Collected data entries
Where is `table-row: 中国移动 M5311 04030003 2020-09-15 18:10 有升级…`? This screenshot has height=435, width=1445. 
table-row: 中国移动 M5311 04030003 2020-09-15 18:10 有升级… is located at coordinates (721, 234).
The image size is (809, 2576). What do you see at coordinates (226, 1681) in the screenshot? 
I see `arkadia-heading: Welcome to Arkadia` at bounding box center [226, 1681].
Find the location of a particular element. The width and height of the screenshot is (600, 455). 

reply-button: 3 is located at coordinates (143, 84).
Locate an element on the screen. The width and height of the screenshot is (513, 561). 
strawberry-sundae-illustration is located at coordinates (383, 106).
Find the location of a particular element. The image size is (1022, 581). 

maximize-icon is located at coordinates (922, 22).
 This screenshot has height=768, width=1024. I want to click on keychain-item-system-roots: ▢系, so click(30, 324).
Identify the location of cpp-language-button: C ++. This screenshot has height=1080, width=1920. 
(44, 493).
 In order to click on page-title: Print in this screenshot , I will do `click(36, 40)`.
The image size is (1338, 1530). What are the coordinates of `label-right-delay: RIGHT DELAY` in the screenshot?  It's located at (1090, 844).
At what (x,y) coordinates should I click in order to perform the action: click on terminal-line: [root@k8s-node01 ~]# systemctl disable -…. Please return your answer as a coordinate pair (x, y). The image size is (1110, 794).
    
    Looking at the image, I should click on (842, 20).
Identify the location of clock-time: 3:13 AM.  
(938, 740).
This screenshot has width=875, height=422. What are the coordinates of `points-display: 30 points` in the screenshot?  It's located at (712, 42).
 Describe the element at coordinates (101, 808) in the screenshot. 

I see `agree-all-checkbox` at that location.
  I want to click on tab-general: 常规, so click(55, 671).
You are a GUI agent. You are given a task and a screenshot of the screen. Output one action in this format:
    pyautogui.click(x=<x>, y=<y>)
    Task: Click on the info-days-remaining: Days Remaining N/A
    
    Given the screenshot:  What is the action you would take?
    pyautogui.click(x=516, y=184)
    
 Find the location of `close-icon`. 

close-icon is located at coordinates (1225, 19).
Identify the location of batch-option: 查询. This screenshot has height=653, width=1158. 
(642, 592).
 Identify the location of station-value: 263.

### TO DO
Transcribe the records verbatim, from the line containing "Find the location of a particular element. The width" through the line containing "I want to click on tab-general: 常规, so", including both of those lines.

### ANSWER SECTION
Find the location of a particular element. The width and height of the screenshot is (600, 455). 

reply-button: 3 is located at coordinates (143, 84).
Locate an element on the screen. The width and height of the screenshot is (513, 561). 
strawberry-sundae-illustration is located at coordinates (383, 106).
Find the location of a particular element. The image size is (1022, 581). 

maximize-icon is located at coordinates (922, 22).
 This screenshot has height=768, width=1024. I want to click on keychain-item-system-roots: ▢系, so click(30, 324).
Identify the location of cpp-language-button: C ++. This screenshot has height=1080, width=1920. 
(44, 493).
 In order to click on page-title: Print in this screenshot , I will do `click(36, 40)`.
The image size is (1338, 1530). What are the coordinates of `label-right-delay: RIGHT DELAY` in the screenshot?  It's located at (1090, 844).
At what (x,y) coordinates should I click in order to perform the action: click on terminal-line: [root@k8s-node01 ~]# systemctl disable -…. Please return your answer as a coordinate pair (x, y). The image size is (1110, 794).
    
    Looking at the image, I should click on (842, 20).
Identify the location of clock-time: 3:13 AM.  
(938, 740).
This screenshot has width=875, height=422. What are the coordinates of `points-display: 30 points` in the screenshot?  It's located at (712, 42).
 Describe the element at coordinates (101, 808) in the screenshot. 

I see `agree-all-checkbox` at that location.
  I want to click on tab-general: 常规, so click(55, 671).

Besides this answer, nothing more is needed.